Factor Xa-factor Va complex assembles in two dimensions with unexpectedly high affinity: an experimental and theoretical approach.

Abstract

The influence of phospholipid vesicle concentration and size on the affinity and the kinetics of assembly of the prothrombin activation complex are examined. Activation of prethrombin 1 was used to monitor complex formation between factors Va and Xa. When activation rates were measured immediately after the addition of the reactants, the rate of activation increased, and subsequently decreased, as a function of increasing vesicle concentration. Larger vesicles did not inhibit the reaction to a comparable extent until much higher phospholipid concentrations were present. The inhibition by high vesicle concentrations was significantly reduced by a prolonged incubation period.
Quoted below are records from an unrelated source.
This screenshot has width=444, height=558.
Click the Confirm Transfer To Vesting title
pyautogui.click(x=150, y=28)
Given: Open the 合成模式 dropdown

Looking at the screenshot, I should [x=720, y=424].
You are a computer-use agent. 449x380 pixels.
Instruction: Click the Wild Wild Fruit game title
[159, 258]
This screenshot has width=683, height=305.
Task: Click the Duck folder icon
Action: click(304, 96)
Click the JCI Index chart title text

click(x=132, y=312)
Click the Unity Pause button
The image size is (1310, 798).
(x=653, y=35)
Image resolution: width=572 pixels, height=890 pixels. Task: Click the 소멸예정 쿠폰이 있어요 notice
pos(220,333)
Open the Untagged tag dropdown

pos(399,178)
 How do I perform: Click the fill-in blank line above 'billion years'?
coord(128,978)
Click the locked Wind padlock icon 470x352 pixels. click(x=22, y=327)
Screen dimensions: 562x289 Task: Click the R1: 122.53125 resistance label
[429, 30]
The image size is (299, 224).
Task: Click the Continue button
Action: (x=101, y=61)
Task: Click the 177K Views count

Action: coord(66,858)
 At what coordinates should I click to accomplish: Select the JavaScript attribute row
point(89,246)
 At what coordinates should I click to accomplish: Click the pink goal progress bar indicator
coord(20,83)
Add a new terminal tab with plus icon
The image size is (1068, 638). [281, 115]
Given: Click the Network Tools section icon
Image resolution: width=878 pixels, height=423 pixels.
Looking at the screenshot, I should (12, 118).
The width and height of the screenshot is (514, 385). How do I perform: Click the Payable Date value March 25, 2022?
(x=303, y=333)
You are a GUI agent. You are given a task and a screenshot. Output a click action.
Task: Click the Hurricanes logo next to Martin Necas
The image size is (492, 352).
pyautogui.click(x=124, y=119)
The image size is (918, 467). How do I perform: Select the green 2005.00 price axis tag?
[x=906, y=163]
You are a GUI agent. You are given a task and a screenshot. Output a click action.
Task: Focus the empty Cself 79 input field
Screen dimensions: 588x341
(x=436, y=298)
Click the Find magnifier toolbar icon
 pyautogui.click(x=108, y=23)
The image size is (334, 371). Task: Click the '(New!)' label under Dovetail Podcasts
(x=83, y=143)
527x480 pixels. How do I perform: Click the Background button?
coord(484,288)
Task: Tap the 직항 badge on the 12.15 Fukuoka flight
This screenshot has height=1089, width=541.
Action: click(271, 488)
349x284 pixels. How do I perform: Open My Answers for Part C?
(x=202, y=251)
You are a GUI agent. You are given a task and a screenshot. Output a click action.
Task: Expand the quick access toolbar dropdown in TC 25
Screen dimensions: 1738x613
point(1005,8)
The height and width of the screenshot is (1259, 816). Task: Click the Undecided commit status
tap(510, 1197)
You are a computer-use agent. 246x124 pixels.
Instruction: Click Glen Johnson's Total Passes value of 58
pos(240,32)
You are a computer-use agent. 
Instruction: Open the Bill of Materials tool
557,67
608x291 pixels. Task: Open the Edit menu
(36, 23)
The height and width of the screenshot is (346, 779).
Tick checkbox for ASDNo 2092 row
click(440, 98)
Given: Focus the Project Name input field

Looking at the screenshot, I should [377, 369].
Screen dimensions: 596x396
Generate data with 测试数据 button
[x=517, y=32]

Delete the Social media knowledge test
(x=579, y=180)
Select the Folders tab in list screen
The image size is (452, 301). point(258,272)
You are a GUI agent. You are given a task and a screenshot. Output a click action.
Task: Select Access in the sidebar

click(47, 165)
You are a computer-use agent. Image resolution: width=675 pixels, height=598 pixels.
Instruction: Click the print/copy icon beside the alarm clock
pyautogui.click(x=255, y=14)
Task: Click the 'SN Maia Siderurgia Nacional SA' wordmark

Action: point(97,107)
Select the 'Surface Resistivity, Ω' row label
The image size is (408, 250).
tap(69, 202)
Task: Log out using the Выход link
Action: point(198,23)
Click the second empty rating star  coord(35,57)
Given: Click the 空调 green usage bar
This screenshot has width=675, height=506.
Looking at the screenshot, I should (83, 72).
These results are interpreted as an initial step of factors Va and Xa binding independently to separate phospholipid vesicles, followed by a slow redistribution between vesicles to maximize complex formation. These experiments indicated that the Kd < or = 25 pM, much tighter than previously reported. Two-dimensional binding on the membrane surface was investigated under conditions where all of the proteins were membrane bound. The complex formation was independent of the surface density of the reactions, indicating a near complete complex formation at the lowest surface density of the reactants. Thus, we conclude that (i) the overall affinity of factor Va-factor Xa interaction in the presence of vesicles is higher than previously appreciated, and (ii) factor Va and factor Xa complex once they bind to the same vesicle.